___ EXCERPTED DATA ___
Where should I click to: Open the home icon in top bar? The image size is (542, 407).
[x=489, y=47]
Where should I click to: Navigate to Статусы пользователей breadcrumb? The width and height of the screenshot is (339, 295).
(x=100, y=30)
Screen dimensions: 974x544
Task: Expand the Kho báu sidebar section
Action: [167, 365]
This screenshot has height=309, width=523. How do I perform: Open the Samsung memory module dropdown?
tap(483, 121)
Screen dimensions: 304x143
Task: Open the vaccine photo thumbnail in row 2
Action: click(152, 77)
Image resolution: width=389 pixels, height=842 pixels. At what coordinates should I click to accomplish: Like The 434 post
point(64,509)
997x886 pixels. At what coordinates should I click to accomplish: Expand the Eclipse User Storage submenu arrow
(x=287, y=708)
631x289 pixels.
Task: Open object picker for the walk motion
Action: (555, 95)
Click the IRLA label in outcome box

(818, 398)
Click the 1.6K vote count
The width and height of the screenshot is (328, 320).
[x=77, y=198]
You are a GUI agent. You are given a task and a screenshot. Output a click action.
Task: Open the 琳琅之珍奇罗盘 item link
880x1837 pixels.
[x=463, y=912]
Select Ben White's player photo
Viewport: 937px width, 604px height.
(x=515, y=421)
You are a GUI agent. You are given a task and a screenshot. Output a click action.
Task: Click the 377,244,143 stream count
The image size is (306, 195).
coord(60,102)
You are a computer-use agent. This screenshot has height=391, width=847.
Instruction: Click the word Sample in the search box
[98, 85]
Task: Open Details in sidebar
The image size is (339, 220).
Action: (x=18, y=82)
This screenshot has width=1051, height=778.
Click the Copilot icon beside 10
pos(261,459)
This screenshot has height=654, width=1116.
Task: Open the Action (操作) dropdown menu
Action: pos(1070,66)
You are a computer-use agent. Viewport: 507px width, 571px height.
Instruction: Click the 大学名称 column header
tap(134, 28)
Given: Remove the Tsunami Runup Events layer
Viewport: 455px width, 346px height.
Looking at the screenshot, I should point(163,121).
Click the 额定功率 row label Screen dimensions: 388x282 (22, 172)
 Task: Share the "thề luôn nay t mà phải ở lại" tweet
___
• WORK TASK: At the line containing "Click the Copilot icon beside 10", start transcribing exactly, and continue through the last line of the listing. Stop there and add nothing.

• TASK ANSWER:
Click the Copilot icon beside 10
pos(261,459)
This screenshot has height=654, width=1116.
Task: Open the Action (操作) dropdown menu
Action: pos(1070,66)
You are a computer-use agent. Viewport: 507px width, 571px height.
Instruction: Click the 大学名称 column header
tap(134, 28)
Given: Remove the Tsunami Runup Events layer
Viewport: 455px width, 346px height.
Looking at the screenshot, I should point(163,121).
Click the 额定功率 row label Screen dimensions: 388x282 (22, 172)
 Task: Share the "thề luôn nay t mà phải ở lại" tweet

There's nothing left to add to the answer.